[SUPPLIED TEXT — start]

Erode - rebased with latest changes by HazarathKumarM · Pull Request #549 · r-abishek/rpp

HazarathKumarM · 2025-12-10T17:07:35Z

Rebased version of #334

removed commented code

* Add F32 QA Golden outputs * modify Doxygen comments * modify range check functions * RPP F32 QA : Review Comments Resolution (r-abishek#431) * Modified SIMD print functions to use union * remove redundant unions in print functions * removed pixel checks * remove pixel check in threshold * resolve review comments --------- Co-authored-by: HazarathKumarM <hazarathkumar@multicorewareinc.com> Co-authored-by: Kiriti Gowda <kiritigowda@gmail.com> Co-authored-by: HazarathKumarM <119284987+HazarathKumarM@users.noreply.github.com> Co-authored-by: Lakshmi Kumar <lakshmi.kumar@amd.com>

Srihari-mcw · 2025-12-21T15:42:08Z

utilities/test_suite/HIP/Tensor_image_hip.cpp

                if (roiTypeSrc == RpptRoiType::LTRB)
                    convert_roi(roiTensorPtrDst, RpptRoiType::XYWH, dstDescPtr->n);
-
+    


Whitespace added?

Srihari-mcw · 2025-12-21T16:23:32Z

src/modules/tensor/hip/kernel/erode.cpp

+            minVal = 1.0f;
+        #pragma unroll
+        for (int j = 0; j < filterSize; j++)
+            minVal = fminf(minVal, (float)srcPtr[k + j]);


Do a static cast

Srihari-mcw · 2025-12-21T16:40:39Z

src/modules/tensor/hip/kernel/erode.cpp

-    src_f = rpp_hip_unpack3(src_ui4.w);
-    dst_f8->f1[7] = fminf(src_f, dst_f8->f1[7]);
+    #pragma unroll
+    for (int k = 0; k < 8; k++)

[SUPPLIED TEXT — finish]
[COLLECTED DATA — start]

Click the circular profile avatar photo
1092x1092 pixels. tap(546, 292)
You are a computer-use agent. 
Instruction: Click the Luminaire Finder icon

[COLLECTED DATA — finish]

WORK INSTRUCTIONS —
1. Reproduce the part of the Erode pull request thread above that starts with "Rebased version of" and goes on through "(roiTypeSrc == RpptRoiType::LTRB)".
2. According to the Erode pull request thread, which earlier pull request is this one a rebased version of?

ANSWERS IN ORDER —
1.
Rebased version of #334

removed commented code

* Add F32 QA Golden outputs * modify Doxygen comments * modify range check functions * RPP F32 QA : Review Comments Resolution (r-abishek#431) * Modified SIMD print functions to use union * remove redundant unions in print functions * removed pixel checks * remove pixel check in threshold * resolve review comments --------- Co-authored-by: HazarathKumarM <hazarathkumar@multicorewareinc.com> Co-authored-by: Kiriti Gowda <kiritigowda@gmail.com> Co-authored-by: HazarathKumarM <119284987+HazarathKumarM@users.noreply.github.com> Co-authored-by: Lakshmi Kumar <lakshmi.kumar@amd.com>

Srihari-mcw · 2025-12-21T15:42:08Z

utilities/test_suite/HIP/Tensor_image_hip.cpp

                if (roiTypeSrc == RpptRoiType::LTRB)

2. #334